» Action item
In the records below, find the line containing "You are a GUI" and repeat it and every line after it exactly, without pictures.
[Materials provided]
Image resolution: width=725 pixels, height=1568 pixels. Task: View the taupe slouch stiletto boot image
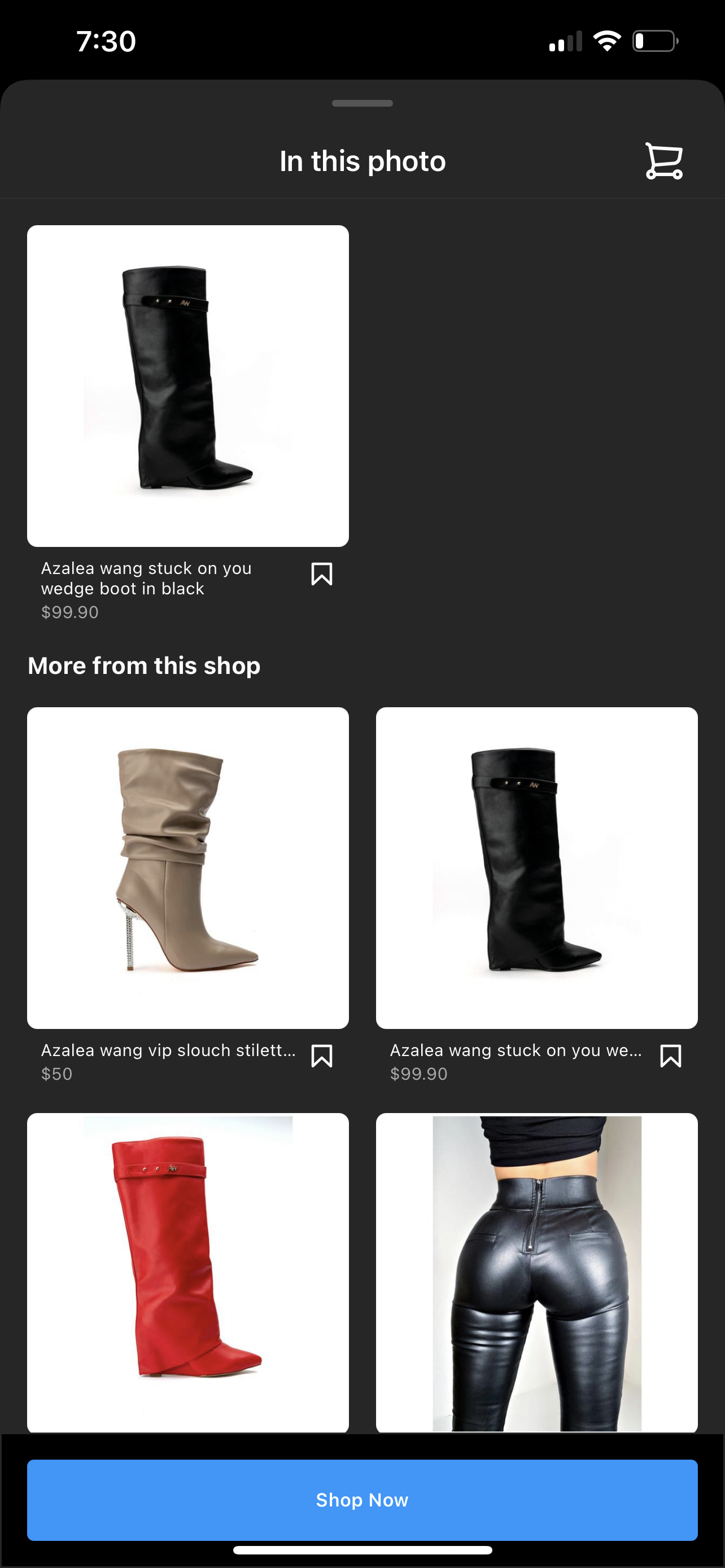(x=188, y=868)
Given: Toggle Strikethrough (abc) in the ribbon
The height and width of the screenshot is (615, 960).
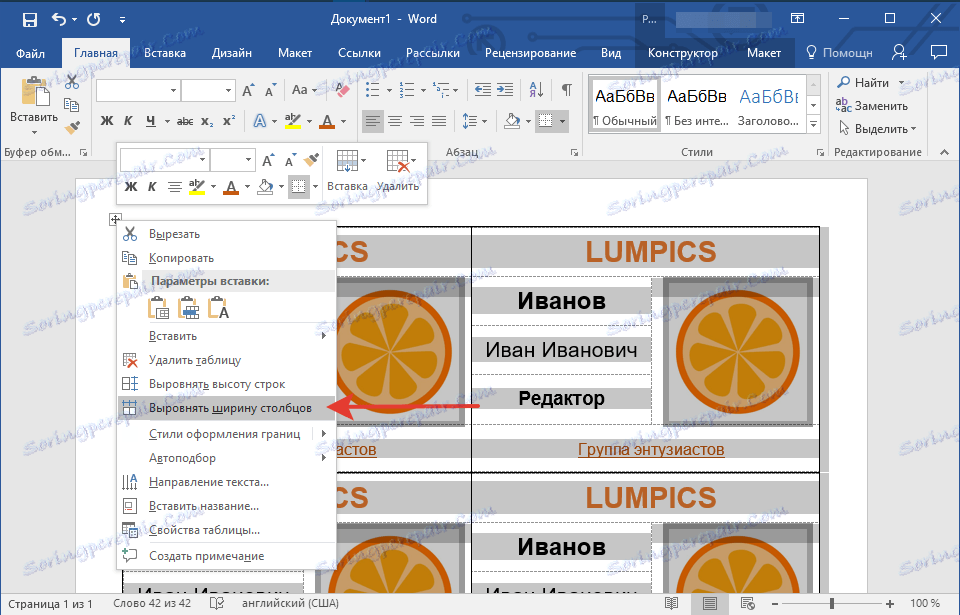Looking at the screenshot, I should pos(184,121).
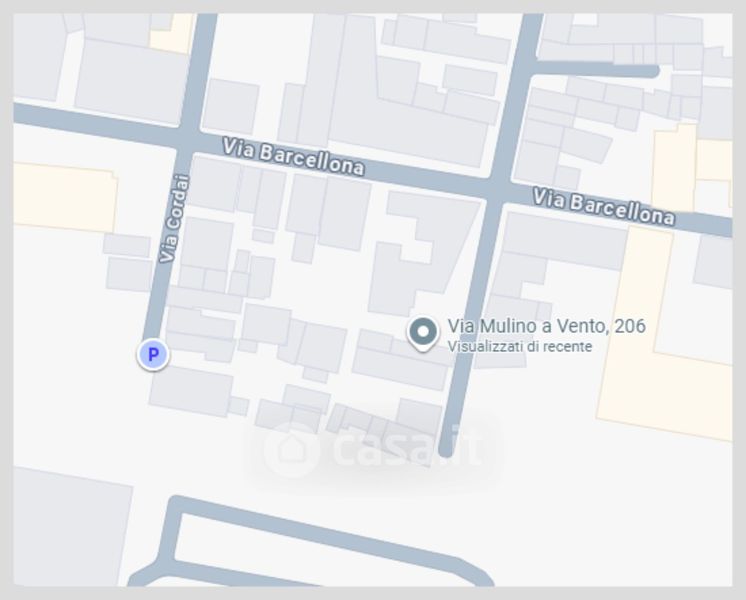The height and width of the screenshot is (600, 746).
Task: Select the left Via Barcellona street label
Action: tap(294, 157)
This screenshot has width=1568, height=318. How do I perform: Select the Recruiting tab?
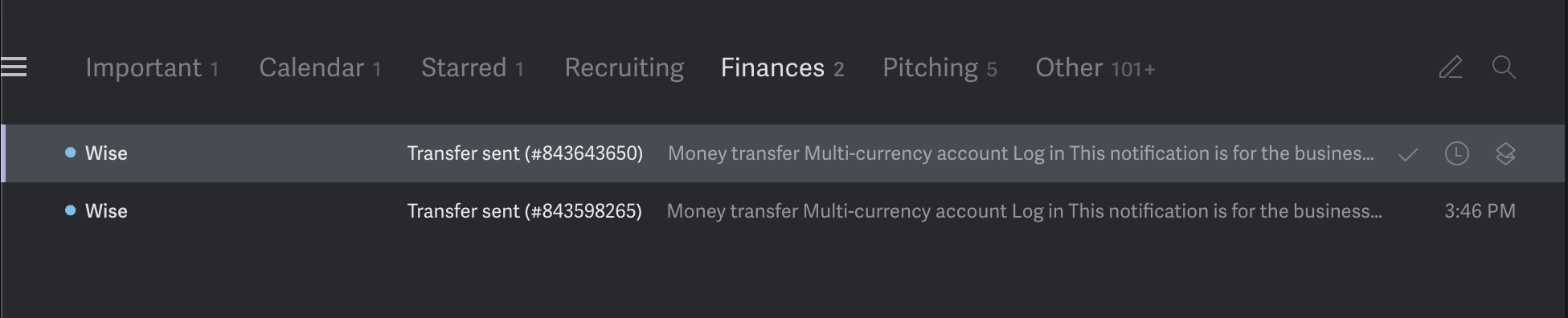coord(624,68)
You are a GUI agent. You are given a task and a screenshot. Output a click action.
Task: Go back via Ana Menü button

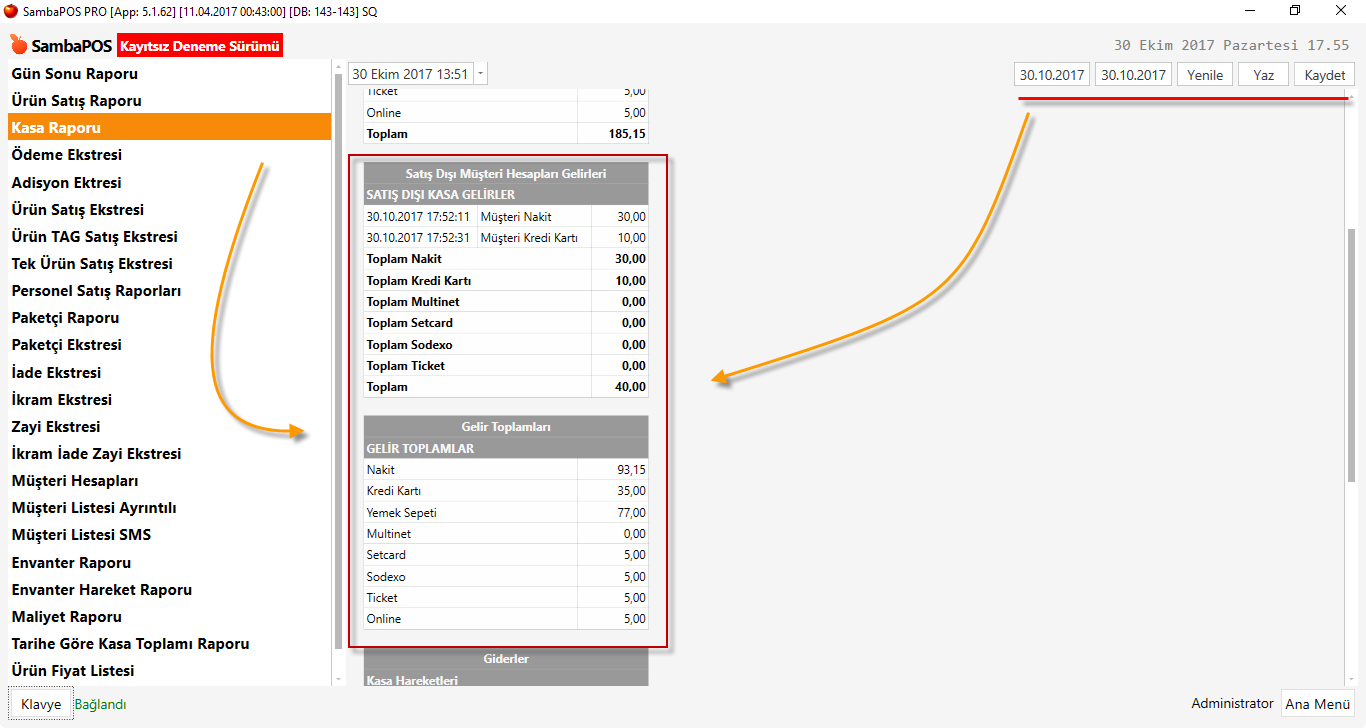tap(1317, 704)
[/Materials provided]
» Written solution
You are a GUI agent. You are given a task and a screenshot. Output a click action.
Task: Go back via Ana Menü button

tap(1317, 704)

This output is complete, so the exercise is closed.